Hacia el final de la conversación, Alberto Fernández Bombín, divulgador gastronómico y copropietario del restaurante Asturianos junto a su madre, doña Julia, y su hermano, Belarmino, lo dice como si me leyera la mente: “No me gustan los bares de diseño. Me gustan los bares feos. Si pasas por delante de Asturianos sin saber qué es, no entras”.
Bares vividos, digo a modo de amortiguación: “Los bares feos, los bares por donde han pasado muchas vidas”. Asturianos existe en Madrid desde 1967 y por allí han pasado muchas vidas –además de las de los tres y la del fallecido Belarmino padre, el fundador, el asturiano, el camarero y cocinero del Ritz–, las de miles de clientes y las de las diferentes etapas, cuando en los años 70 fue imán para dandis, escritores y deportistas bigotudos y, en este fin del mundo, para gastrochalados.
El éxito de Asturianos es imposible de medir con las herramientas del márketing: lo lidera doña Julia Bombín, camino de los 80 años, con una seriedad que intimida; a un decorador le daría un patatús si entrara (hace “25 o 26 años hicimos una pequeña reforma”, dice Alberto) y los guisos son la genuina forma de expresión. Y son precisamente esas las razones del prestigio y de las mesas permanente ocupadas.
A propósito, he escamoteado una información clave: el vino. Belarmino y Alberto, que son propietarios de la bodega Canopy y, además distribuidores de diferentes marcas, cuidan el bebercio con el amor que otros dispensan al rugby o a las criptomonedas. Aquí se viene a beber a gusto y con conocimiento. Tres botellas rodarán por nuestra mesa: la garnacha blanca Loco 2019, de Canopy; el syrah de Vallegarcía 2013 y la giró de Abargues 2019 de Pepe Mendoza.
Es el último domingo de septiembre y estamos en la terraza, manteles blancos en la acera. En el interior, doña Julia, sentada en su silla. Alberto dice que es su silla, que ocupa antes y después del servicio. La silla y la cocinera, la inmutabilidad y la garantía.

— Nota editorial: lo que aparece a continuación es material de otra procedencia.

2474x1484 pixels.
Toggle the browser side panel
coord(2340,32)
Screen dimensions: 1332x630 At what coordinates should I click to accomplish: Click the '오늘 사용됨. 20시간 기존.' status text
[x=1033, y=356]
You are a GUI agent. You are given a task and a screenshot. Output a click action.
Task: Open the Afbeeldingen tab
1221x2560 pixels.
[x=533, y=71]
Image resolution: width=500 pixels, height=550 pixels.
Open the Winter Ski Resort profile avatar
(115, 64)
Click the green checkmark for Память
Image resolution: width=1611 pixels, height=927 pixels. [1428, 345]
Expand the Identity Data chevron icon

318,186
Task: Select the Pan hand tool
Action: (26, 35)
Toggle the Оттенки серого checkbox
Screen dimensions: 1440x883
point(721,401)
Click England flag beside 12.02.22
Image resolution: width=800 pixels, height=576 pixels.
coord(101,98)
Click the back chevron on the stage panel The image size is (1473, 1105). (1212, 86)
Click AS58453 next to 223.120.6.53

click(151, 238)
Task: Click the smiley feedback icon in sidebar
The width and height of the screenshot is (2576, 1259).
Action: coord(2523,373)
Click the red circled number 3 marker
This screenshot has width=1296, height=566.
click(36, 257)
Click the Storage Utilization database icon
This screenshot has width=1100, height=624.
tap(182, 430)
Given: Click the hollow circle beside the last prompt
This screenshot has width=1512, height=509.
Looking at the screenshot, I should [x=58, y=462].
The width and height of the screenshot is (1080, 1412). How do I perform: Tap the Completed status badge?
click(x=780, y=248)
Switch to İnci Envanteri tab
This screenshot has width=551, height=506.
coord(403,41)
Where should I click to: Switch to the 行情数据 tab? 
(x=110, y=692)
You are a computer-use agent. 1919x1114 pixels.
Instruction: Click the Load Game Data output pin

Todo parece como antes y nada es como antes: “Hay cambios, adaptaciones. La fabada lleva menos grasa, tenemos bolsas de vacío para conservar y Thermomix. El flan no lo podríamos hacer sin la máquina, ¡ni aunque tuvieras el brazo de Hulk!”, describe Alberto sin ponerse verde. ¡Ah, el excepcional flan de queso, con la receta nunca revelada! “Lleva tres quesos con poca grasa”. No le saco ni una palabra más. “Tendrías que casarte con doña Julia para saberla”. Yo solo he venido a comer.
Hemos empezado fuerte: como cortesía, y porque es domingo y porque hemos llegado pronto, nos han servido platos con chorizo y con el arroz de pollo que ha comido la familia.
Con ningún otro criterio más que el del deseo, pedimos: las sardinas marinadas con sopa de tomate (“ese plato fue idea mía”, pues ¡bravo!), las albóndigas con salsa de boletus (“muy ochentero: yo lo quitaría, pero tiene demanda”), la fabada (“siempre ha estado en la carta”), las verdinas con rape y almejas (viva y viva), el morcillo estofado (“el morcillo es difícil y ahí se nota el talento: marca territorio”), el bonito con tomate (snif, algo seco), la 'mousse' de chocolate y ese flan con forofos (“la receta es de mi hermano”).
Pregunto por el estado de salud de doña Julia, que es preguntar por el futuro: “En broma, ella me dice que cuando entre en la cocina y huela a oreja, será que habrá caído muerta sobre la plancha”. Intento no imaginar la escena. Seguimos con el parte médico: “Cuando doña Julia cumplió 65 años, nuestra doctora le recomendó que descansara. Ahora, al verla tan bien, dice: ‘¡Que no se le ocurra jubilarse!”.
Me gusta que Alberto se refiera a su madre como doña Julia, que hable de Asturianos como de un “bar familiar de barrio” y que –estamos de acuerdo– lo peor no es “un bar feo”, sino un bar muerto.